== SÉRIE D'EXERCICES ==
1. Répondez aux questions suivantes d'après le texte sur Terada Torahiko.
(a) Entre quelles années Terada Torahiko a-t-il vécu ?
(b) Par quelle expression Terada qualifie-t-il l'art du haïku ?
(c) Dans quel journal existait une rubrique haïku ?
2. Recopiez mot pour mot le passage du texte sur Terada Torahiko qui commence aux mots « 3 novembre > » et s'arrête après les mots « le journal Nippon. ».

== EXTRAIT CHOISI ==
··········

3 novembre > Essai Japon > Terada Torahiko

A la fois physicien, philosophe, homme de vaste culture, Terada Torahiko (1878-1935) fut l’élève, en littérature anglaise, puis le disciple de l’illustre Natsume Sôseki (1867-1916), notamment dans l’art du haïku. Avant la mort du maître, ils avaient même formé une espèce de club dont les membres s’exerçaient à cet art redoutablement complexe, "un concentré de rhétorique", écrit Terada, et exclusivement japonais. Il existait même une rubrique haïku dans le journal Nippon.

··········

Éléments stockés du jeu de données

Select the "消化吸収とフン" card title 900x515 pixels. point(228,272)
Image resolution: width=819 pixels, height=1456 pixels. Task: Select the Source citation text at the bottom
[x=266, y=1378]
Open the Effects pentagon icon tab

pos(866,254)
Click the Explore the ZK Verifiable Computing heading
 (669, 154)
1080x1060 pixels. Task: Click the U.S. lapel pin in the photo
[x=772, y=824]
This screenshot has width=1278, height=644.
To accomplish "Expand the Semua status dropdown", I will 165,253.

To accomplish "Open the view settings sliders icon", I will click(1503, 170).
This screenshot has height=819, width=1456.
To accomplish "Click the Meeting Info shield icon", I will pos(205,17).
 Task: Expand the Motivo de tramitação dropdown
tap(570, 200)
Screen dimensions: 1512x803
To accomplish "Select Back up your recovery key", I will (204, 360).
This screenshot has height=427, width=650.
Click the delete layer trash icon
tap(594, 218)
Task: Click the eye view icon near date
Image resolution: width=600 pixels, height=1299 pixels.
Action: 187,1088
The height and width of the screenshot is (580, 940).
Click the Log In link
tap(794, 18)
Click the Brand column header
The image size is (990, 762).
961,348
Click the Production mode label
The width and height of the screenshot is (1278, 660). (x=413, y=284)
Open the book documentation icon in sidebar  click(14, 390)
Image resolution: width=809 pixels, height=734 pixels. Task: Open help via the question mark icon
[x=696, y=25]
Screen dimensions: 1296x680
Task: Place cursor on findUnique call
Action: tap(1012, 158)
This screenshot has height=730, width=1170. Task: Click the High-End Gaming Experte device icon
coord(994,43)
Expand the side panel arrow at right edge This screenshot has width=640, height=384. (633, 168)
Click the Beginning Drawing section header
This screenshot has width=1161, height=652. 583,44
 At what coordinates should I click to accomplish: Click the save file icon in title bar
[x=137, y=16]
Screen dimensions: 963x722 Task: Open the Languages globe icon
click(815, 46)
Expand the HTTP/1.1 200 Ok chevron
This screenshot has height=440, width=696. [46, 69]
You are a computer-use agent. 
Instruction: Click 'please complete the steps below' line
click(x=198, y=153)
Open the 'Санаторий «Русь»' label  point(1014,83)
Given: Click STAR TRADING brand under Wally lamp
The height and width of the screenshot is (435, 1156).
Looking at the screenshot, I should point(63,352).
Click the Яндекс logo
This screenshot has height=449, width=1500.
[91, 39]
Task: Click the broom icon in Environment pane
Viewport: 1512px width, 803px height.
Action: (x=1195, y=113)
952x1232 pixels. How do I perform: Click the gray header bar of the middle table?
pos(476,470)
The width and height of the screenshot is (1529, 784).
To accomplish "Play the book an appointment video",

··········

== RÉPONSES AUX EXERCICES ==
1.
(a) De 1878 à 1935.
(b) « un concentré de rhétorique ».
(c) Dans le journal Nippon.

2.
3 novembre > Essai Japon > Terada Torahiko

A la fois physicien, philosophe, homme de vaste culture, Terada Torahiko (1878-1935) fut l’élève, en littérature anglaise, puis le disciple de l’illustre Natsume Sôseki (1867-1916), notamment dans l’art du haïku. Avant la mort du maître, ils avaient même formé une espèce de club dont les membres s’exerçaient à cet art redoutablement complexe, "un concentré de rhétorique", écrit Terada, et exclusivement japonais. Il existait même une rubrique haïku dans le journal Nippon.